# Task
In your answer, repeat each line of the data exactly.

# Supplied data
====================

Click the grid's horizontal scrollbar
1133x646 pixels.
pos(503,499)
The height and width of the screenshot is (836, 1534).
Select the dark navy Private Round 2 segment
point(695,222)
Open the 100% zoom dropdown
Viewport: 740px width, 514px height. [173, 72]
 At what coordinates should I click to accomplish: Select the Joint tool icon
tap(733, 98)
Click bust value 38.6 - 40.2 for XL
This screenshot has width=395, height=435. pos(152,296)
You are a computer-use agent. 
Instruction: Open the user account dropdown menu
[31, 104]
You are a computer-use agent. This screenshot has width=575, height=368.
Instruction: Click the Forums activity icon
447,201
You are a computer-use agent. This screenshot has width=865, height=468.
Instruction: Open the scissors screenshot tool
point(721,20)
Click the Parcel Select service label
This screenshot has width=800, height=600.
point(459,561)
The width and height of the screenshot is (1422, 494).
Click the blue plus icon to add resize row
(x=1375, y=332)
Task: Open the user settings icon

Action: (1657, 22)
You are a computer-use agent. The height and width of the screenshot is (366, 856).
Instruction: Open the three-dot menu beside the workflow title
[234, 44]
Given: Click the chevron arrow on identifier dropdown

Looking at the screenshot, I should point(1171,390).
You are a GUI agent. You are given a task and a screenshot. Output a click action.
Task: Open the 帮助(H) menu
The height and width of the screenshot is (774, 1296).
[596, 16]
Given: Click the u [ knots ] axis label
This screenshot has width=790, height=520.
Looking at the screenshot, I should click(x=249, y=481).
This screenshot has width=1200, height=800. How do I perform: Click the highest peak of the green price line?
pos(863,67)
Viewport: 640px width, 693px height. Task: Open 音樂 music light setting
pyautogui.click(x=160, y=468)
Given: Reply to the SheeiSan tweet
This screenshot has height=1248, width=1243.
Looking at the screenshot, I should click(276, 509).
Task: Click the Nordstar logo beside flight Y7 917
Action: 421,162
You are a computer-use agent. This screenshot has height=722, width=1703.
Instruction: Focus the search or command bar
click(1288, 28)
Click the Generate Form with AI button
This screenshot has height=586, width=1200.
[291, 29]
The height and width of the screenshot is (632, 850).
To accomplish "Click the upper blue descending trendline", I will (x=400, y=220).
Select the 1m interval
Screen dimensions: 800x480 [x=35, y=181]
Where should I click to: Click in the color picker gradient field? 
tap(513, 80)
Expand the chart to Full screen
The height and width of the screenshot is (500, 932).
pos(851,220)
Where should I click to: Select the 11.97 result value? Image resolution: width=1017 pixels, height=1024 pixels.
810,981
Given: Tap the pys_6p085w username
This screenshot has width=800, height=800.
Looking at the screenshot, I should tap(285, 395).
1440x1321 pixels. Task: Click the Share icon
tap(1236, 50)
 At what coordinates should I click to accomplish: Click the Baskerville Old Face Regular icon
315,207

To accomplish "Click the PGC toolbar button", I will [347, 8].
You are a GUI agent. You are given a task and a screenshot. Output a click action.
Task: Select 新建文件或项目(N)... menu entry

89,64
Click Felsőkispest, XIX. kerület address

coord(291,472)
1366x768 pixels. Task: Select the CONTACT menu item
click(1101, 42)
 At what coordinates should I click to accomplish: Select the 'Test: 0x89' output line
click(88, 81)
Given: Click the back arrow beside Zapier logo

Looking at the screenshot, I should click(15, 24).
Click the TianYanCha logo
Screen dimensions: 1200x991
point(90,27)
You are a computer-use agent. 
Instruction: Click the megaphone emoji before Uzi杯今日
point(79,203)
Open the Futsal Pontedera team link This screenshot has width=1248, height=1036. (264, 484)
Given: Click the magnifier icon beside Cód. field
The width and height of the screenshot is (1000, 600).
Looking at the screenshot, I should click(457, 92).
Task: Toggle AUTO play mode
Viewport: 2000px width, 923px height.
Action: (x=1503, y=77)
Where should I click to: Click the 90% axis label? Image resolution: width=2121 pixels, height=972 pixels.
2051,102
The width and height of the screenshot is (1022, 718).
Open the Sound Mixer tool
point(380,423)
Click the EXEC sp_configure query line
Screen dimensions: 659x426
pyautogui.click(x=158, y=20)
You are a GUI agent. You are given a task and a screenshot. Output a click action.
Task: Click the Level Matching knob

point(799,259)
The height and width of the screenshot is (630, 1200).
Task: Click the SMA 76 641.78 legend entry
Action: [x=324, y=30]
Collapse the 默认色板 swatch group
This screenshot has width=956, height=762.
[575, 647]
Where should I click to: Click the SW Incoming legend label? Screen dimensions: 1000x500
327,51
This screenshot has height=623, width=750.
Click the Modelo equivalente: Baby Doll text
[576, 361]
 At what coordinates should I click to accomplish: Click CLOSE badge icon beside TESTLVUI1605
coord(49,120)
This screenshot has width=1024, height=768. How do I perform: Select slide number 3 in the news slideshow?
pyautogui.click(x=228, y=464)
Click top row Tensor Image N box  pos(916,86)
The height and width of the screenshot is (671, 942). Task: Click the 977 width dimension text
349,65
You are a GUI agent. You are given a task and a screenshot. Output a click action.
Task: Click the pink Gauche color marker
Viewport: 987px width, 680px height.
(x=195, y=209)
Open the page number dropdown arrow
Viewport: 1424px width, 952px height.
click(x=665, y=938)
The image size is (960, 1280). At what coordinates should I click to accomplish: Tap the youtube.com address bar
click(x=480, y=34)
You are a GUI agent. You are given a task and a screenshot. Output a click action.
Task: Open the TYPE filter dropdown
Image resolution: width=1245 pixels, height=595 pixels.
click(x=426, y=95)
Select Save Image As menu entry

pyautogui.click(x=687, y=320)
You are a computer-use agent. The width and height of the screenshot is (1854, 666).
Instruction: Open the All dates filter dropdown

====================

# Your response
Click the grid's horizontal scrollbar
1133x646 pixels.
pos(503,499)
The height and width of the screenshot is (836, 1534).
Select the dark navy Private Round 2 segment
point(695,222)
Open the 100% zoom dropdown
Viewport: 740px width, 514px height. [173, 72]
 At what coordinates should I click to accomplish: Select the Joint tool icon
tap(733, 98)
Click bust value 38.6 - 40.2 for XL
This screenshot has width=395, height=435. pos(152,296)
You are a computer-use agent. 
Instruction: Open the user account dropdown menu
[31, 104]
You are a computer-use agent. This screenshot has width=575, height=368.
Instruction: Click the Forums activity icon
447,201
You are a computer-use agent. This screenshot has width=865, height=468.
Instruction: Open the scissors screenshot tool
point(721,20)
Click the Parcel Select service label
This screenshot has width=800, height=600.
point(459,561)
The width and height of the screenshot is (1422, 494).
Click the blue plus icon to add resize row
(x=1375, y=332)
Task: Open the user settings icon

Action: (1657, 22)
You are a computer-use agent. The height and width of the screenshot is (366, 856).
Instruction: Open the three-dot menu beside the workflow title
[234, 44]
Given: Click the chevron arrow on identifier dropdown

Looking at the screenshot, I should point(1171,390).
You are a GUI agent. You are given a task and a screenshot. Output a click action.
Task: Open the 帮助(H) menu
The height and width of the screenshot is (774, 1296).
[596, 16]
Given: Click the u [ knots ] axis label
This screenshot has width=790, height=520.
Looking at the screenshot, I should click(x=249, y=481).
This screenshot has width=1200, height=800. How do I perform: Click the highest peak of the green price line?
pos(863,67)
Viewport: 640px width, 693px height. Task: Open 音樂 music light setting
pyautogui.click(x=160, y=468)
Given: Reply to the SheeiSan tweet
This screenshot has height=1248, width=1243.
Looking at the screenshot, I should click(276, 509).
Task: Click the Nordstar logo beside flight Y7 917
Action: 421,162
You are a computer-use agent. This screenshot has height=722, width=1703.
Instruction: Focus the search or command bar
click(1288, 28)
Click the Generate Form with AI button
This screenshot has height=586, width=1200.
[291, 29]
The height and width of the screenshot is (632, 850).
To accomplish "Click the upper blue descending trendline", I will (x=400, y=220).
Select the 1m interval
Screen dimensions: 800x480 [x=35, y=181]
Where should I click to: Click in the color picker gradient field? 
tap(513, 80)
Expand the chart to Full screen
The height and width of the screenshot is (500, 932).
pos(851,220)
Where should I click to: Select the 11.97 result value? Image resolution: width=1017 pixels, height=1024 pixels.
810,981
Given: Tap the pys_6p085w username
This screenshot has width=800, height=800.
Looking at the screenshot, I should tap(285, 395).
1440x1321 pixels. Task: Click the Share icon
tap(1236, 50)
 At what coordinates should I click to accomplish: Click the Baskerville Old Face Regular icon
315,207

To accomplish "Click the PGC toolbar button", I will [347, 8].
You are a GUI agent. You are given a task and a screenshot. Output a click action.
Task: Select 新建文件或项目(N)... menu entry

89,64
Click Felsőkispest, XIX. kerület address

coord(291,472)
1366x768 pixels. Task: Select the CONTACT menu item
click(1101, 42)
 At what coordinates should I click to accomplish: Select the 'Test: 0x89' output line
click(88, 81)
Given: Click the back arrow beside Zapier logo

Looking at the screenshot, I should click(15, 24).
Click the TianYanCha logo
Screen dimensions: 1200x991
point(90,27)
You are a computer-use agent. 
Instruction: Click the megaphone emoji before Uzi杯今日
point(79,203)
Open the Futsal Pontedera team link This screenshot has width=1248, height=1036. (264, 484)
Given: Click the magnifier icon beside Cód. field
The width and height of the screenshot is (1000, 600).
Looking at the screenshot, I should click(457, 92).
Task: Toggle AUTO play mode
Viewport: 2000px width, 923px height.
Action: (x=1503, y=77)
Where should I click to: Click the 90% axis label? Image resolution: width=2121 pixels, height=972 pixels.
2051,102
The width and height of the screenshot is (1022, 718).
Open the Sound Mixer tool
point(380,423)
Click the EXEC sp_configure query line
Screen dimensions: 659x426
pyautogui.click(x=158, y=20)
You are a GUI agent. You are given a task and a screenshot. Output a click action.
Task: Click the Level Matching knob

point(799,259)
The height and width of the screenshot is (630, 1200).
Task: Click the SMA 76 641.78 legend entry
Action: [x=324, y=30]
Collapse the 默认色板 swatch group
This screenshot has width=956, height=762.
[575, 647]
Where should I click to: Click the SW Incoming legend label? Screen dimensions: 1000x500
327,51
This screenshot has height=623, width=750.
Click the Modelo equivalente: Baby Doll text
[576, 361]
 At what coordinates should I click to accomplish: Click CLOSE badge icon beside TESTLVUI1605
coord(49,120)
This screenshot has width=1024, height=768. How do I perform: Select slide number 3 in the news slideshow?
pyautogui.click(x=228, y=464)
Click top row Tensor Image N box  pos(916,86)
The height and width of the screenshot is (671, 942). Task: Click the 977 width dimension text
349,65
You are a GUI agent. You are given a task and a screenshot. Output a click action.
Task: Click the pink Gauche color marker
Viewport: 987px width, 680px height.
(x=195, y=209)
Open the page number dropdown arrow
Viewport: 1424px width, 952px height.
click(x=665, y=938)
The image size is (960, 1280). At what coordinates should I click to accomplish: Tap the youtube.com address bar
click(x=480, y=34)
You are a GUI agent. You are given a task and a screenshot. Output a click action.
Task: Open the TYPE filter dropdown
Image resolution: width=1245 pixels, height=595 pixels.
click(x=426, y=95)
Select Save Image As menu entry

pyautogui.click(x=687, y=320)
You are a computer-use agent. The width and height of the screenshot is (1854, 666).
Instruction: Open the All dates filter dropdown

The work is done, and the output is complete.